Challenge:
Format the lines from the line with "Screen dimensions: 1024x768" up to and including the line with "Action: pos(208,266)" as a two-column CSV with the headers text and answer. Give one row per answer, put each field in quotation marks, and replace any line breaks with spaces.

Exercise inputs:
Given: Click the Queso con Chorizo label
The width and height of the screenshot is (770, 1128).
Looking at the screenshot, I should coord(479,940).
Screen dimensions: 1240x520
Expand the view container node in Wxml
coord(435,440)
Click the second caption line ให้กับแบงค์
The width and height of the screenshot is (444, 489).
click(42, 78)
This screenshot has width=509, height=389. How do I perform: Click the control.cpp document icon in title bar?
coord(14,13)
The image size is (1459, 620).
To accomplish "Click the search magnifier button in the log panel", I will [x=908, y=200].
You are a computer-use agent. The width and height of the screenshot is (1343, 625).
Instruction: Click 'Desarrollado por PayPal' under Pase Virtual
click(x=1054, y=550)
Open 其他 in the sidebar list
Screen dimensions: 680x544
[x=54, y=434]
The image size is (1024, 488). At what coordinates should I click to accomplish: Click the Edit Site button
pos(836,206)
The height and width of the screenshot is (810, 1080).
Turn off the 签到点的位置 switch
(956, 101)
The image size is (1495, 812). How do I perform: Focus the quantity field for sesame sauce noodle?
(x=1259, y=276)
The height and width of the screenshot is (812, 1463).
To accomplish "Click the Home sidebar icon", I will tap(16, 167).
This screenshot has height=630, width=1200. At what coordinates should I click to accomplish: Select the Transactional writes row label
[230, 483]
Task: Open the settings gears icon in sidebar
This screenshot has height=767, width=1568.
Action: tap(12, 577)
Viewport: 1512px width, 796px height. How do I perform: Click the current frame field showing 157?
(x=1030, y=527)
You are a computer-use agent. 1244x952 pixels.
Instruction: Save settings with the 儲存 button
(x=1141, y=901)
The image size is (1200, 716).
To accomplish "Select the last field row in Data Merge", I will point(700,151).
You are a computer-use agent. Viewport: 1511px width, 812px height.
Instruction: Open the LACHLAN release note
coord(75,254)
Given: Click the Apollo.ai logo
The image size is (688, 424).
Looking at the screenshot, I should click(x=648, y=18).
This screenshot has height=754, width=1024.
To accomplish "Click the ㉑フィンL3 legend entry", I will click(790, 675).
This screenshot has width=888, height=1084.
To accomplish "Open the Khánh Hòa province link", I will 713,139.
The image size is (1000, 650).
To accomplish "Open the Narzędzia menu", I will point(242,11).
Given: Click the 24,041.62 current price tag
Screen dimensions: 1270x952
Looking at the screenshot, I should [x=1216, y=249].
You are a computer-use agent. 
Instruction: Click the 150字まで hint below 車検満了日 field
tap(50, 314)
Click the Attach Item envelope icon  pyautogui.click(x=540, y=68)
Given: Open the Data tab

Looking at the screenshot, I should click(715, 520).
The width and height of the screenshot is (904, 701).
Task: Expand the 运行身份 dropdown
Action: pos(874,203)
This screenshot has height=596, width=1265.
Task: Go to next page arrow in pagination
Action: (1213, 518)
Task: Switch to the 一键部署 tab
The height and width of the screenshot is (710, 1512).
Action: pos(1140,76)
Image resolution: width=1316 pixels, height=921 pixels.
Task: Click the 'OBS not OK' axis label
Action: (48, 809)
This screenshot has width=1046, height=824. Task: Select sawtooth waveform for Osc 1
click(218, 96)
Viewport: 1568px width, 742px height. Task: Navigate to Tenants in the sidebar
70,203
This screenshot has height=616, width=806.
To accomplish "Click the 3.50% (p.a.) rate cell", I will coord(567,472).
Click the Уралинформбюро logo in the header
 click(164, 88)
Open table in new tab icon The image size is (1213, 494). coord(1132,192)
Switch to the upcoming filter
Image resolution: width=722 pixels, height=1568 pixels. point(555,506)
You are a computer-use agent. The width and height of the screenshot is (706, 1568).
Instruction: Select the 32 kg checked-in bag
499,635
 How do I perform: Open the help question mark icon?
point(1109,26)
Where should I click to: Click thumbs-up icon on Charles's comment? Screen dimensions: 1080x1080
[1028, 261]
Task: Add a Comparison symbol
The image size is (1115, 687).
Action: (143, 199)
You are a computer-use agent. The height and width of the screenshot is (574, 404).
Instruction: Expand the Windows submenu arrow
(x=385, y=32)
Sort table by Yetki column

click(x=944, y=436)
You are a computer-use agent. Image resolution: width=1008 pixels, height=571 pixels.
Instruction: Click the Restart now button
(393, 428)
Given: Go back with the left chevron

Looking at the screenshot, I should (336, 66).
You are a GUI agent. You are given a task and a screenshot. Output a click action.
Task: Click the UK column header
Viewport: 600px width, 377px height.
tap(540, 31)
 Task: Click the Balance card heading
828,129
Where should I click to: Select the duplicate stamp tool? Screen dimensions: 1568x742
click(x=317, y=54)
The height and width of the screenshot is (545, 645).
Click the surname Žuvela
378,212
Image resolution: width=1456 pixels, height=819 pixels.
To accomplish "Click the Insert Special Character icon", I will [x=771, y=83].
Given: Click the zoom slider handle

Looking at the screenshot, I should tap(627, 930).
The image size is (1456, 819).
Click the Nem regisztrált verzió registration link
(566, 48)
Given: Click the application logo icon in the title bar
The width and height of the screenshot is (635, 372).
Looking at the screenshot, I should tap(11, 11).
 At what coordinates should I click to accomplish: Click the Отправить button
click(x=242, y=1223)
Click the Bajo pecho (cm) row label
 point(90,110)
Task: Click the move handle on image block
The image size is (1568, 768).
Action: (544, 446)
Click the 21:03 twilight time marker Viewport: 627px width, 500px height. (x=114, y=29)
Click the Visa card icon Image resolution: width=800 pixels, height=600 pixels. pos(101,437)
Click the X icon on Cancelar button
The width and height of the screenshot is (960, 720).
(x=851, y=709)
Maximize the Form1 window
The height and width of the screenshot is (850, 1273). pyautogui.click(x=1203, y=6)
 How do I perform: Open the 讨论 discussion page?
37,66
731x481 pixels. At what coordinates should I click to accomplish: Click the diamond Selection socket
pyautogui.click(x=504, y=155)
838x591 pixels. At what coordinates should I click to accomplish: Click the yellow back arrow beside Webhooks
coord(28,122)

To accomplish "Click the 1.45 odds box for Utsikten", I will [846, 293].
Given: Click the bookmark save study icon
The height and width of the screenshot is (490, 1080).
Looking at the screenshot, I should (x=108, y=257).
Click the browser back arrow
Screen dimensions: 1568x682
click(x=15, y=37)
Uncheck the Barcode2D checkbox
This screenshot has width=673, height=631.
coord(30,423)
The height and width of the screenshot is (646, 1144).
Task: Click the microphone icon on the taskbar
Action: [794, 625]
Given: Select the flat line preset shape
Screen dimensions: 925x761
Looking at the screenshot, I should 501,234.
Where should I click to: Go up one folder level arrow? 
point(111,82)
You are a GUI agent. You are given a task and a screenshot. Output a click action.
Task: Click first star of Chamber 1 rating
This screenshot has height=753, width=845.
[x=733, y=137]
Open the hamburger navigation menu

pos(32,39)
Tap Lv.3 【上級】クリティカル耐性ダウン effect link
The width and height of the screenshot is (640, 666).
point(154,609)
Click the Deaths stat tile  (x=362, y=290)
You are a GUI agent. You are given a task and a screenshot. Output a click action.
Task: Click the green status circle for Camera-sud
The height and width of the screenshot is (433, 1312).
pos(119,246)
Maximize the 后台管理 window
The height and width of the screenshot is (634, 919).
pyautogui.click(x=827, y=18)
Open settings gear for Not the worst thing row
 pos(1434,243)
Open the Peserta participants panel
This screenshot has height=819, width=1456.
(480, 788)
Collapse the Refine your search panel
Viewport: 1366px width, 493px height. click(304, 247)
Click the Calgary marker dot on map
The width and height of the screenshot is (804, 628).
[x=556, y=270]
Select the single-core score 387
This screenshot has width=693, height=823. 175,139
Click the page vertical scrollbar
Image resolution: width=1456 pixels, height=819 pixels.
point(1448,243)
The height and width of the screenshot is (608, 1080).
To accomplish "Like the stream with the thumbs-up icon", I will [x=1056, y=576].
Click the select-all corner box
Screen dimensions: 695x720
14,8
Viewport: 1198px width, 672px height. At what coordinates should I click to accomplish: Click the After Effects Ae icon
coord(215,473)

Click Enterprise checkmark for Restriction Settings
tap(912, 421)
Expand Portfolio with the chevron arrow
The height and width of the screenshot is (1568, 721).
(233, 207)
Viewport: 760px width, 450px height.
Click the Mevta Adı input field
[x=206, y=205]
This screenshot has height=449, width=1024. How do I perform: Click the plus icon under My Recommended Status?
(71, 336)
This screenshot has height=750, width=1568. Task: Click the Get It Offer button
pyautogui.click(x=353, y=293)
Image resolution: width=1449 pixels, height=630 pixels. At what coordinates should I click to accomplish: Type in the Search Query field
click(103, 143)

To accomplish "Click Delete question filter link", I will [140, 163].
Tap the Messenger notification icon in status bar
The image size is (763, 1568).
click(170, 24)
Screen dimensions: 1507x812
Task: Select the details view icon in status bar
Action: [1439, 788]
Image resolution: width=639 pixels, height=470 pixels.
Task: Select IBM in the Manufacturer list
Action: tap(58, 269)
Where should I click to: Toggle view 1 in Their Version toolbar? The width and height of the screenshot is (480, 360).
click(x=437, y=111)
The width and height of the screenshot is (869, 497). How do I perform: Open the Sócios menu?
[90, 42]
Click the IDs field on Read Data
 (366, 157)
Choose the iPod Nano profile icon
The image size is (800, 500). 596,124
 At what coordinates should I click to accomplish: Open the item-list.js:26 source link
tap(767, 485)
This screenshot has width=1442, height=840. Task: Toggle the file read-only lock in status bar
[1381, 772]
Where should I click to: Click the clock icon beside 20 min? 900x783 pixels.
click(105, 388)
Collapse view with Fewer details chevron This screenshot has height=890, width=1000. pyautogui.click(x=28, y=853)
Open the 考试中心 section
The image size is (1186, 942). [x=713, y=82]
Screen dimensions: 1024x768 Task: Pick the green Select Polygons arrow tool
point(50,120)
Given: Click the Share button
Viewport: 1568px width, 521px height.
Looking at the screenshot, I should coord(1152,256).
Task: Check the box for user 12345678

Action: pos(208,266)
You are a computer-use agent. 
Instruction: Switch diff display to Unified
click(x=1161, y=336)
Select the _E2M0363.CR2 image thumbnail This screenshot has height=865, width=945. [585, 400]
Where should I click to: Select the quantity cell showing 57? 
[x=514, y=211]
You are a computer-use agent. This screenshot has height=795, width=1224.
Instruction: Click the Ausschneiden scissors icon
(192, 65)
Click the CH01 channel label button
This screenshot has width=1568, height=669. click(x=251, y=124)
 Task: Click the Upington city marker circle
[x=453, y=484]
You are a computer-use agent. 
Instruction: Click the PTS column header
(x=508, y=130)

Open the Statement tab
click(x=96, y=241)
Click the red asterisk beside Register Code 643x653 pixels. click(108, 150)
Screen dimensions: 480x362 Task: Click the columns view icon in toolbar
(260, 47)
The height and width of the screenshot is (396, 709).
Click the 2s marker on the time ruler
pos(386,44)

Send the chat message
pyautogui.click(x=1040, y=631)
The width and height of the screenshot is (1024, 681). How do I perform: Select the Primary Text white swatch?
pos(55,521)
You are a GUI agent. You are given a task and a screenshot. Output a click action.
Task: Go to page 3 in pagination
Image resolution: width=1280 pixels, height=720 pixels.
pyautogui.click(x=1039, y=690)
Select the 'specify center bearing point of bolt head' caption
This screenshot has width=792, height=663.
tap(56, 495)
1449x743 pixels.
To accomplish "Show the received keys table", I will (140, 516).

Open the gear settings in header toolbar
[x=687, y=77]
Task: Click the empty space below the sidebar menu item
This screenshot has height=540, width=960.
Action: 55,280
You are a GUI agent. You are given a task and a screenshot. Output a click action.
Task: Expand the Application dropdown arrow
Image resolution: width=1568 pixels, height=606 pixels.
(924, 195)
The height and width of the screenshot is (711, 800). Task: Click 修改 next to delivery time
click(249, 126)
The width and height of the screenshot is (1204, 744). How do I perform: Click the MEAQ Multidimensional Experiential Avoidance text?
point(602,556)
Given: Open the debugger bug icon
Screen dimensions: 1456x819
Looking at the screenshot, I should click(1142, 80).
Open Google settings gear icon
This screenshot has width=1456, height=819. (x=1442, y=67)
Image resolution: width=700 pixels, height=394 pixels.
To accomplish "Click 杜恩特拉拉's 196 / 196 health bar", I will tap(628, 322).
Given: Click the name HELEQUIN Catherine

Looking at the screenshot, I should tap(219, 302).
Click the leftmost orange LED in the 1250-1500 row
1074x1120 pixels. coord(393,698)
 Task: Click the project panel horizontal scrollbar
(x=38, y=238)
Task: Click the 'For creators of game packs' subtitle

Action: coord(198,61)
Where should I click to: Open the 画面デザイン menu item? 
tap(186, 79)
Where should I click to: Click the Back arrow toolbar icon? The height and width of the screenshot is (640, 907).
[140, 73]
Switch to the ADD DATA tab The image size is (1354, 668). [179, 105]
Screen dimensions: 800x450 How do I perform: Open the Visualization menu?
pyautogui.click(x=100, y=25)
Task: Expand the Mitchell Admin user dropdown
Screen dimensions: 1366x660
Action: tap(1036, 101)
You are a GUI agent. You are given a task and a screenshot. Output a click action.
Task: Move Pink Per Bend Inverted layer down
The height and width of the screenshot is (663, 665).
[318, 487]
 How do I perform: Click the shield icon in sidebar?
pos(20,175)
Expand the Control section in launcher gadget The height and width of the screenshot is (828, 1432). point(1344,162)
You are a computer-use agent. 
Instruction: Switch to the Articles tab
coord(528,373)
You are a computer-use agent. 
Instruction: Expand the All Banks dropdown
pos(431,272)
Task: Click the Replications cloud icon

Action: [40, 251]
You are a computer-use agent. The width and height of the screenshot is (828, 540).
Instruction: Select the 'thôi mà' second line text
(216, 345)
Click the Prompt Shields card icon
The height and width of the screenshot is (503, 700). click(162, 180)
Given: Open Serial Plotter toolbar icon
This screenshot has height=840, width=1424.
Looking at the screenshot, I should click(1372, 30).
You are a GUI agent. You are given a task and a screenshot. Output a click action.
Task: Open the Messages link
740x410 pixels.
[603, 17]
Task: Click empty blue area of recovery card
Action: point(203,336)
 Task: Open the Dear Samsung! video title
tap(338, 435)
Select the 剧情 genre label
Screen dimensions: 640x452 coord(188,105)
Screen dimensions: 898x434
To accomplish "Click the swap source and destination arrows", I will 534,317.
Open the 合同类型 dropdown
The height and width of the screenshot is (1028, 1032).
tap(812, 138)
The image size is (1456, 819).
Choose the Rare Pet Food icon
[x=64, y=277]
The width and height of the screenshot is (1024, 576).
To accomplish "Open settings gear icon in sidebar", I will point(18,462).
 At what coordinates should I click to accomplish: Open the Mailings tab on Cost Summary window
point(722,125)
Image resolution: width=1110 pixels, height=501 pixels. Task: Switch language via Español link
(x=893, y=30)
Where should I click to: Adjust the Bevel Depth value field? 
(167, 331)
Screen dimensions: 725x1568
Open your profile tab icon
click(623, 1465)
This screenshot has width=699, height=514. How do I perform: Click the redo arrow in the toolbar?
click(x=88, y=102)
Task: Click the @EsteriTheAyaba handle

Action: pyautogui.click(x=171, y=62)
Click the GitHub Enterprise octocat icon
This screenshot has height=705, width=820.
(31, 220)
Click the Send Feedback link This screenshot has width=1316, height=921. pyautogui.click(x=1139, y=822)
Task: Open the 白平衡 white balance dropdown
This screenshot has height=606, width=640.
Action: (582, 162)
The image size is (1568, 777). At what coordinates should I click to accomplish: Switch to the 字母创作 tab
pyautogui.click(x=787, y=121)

Solution for this task:
text,answer
"Screen dimensions: 1024x768 Task: Pick the green Select Polygons arrow tool","point(50,120)"
"Given: Click the Share button Viewport: 1568px width, 521px height.","Looking at the screenshot, I should coord(1152,256)."
"Task: Check the box for user 12345678","Action: pos(208,266)"